Grey squirrels can cause serious damage through their gnawing of cables, building structures and other vulnerable materials such as insulation as they search for food or nesting material.
They will readily inhabit lofts, attics and roof spaces as well as outbuildings. Signs of their presence will be scratching noises and droppings, however, these can be mistaken for rat droppings. They are not thought to carry human diseases but can bite if they are frightened. In addition, grey squirrels may pass fleas to domestic animals which can be treated using animal flea treatments.
Grey squirrels can survive in copses, shrubs, hedgerows and trees, and build their nests from twigs, leaves and moss. They have a varied diet of seeds, buds, flowers, shoots, nuts, berries and fruit from many trees and shrubs, and will also eat fungi and insects.
The house mouse is generally dusty grey with a lighter coloured underside. The head and body measures between 70mm and 95mm, with the tail measuring as much again. Adult mice can be confused with juvenile rats but there are two main features which distinguish between them. A juvenile rat has large feet and a large head relative to its size, an adult mouse has smaller feet and a smaller head.
Mice breed rapidly and under optimum conditions a female can have a litter of around six every 40 to 50 days.
1. Mouse Droppings
Mice are virtually incontinent and produce between 80 and 120 droppings per day, depending on their diet. Droppings will be found scattered wherever mice have been. The droppings are usually black, spindle shaped and measure around 1/4″ (6mm) in length. In loft spaces, mouse droppings can be confused with bat droppings.
2. Mouse Damage
Mice gnaw, simply to keep their teeth in good condition, therefore look for signs of teeth marks. Also look for any holes in the skirting boards and floor boards, especially where pipes enter as mice often move around in ceiling voids and cavity walls.

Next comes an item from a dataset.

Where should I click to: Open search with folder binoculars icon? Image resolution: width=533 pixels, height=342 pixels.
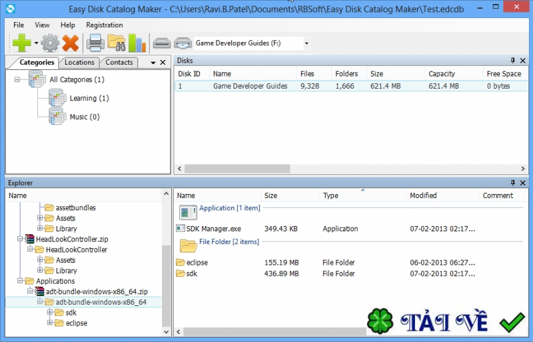pyautogui.click(x=117, y=43)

These rodents can cause a lot of damage and rats also carry diseases that can be contracted by humans, such as Wells disease. The most common is the Brown Rat (also called the Sewer Rat).
The Brown Rat has a head and body length of between 8″ and 11″ and has brown fur on its back and grey underneath, although sometimes black and white varieties are seen. The tail is shorter than the head and body and measures between 6″ and 8″.
Although rats have good senses of smell and hearing, their whiskers provide them with such a good sense of touch that they can quite easily find their way around in complete darkness.
Rats are very agile and can even climb vertical walls if the surface is rough enough and they are especially good at swimming.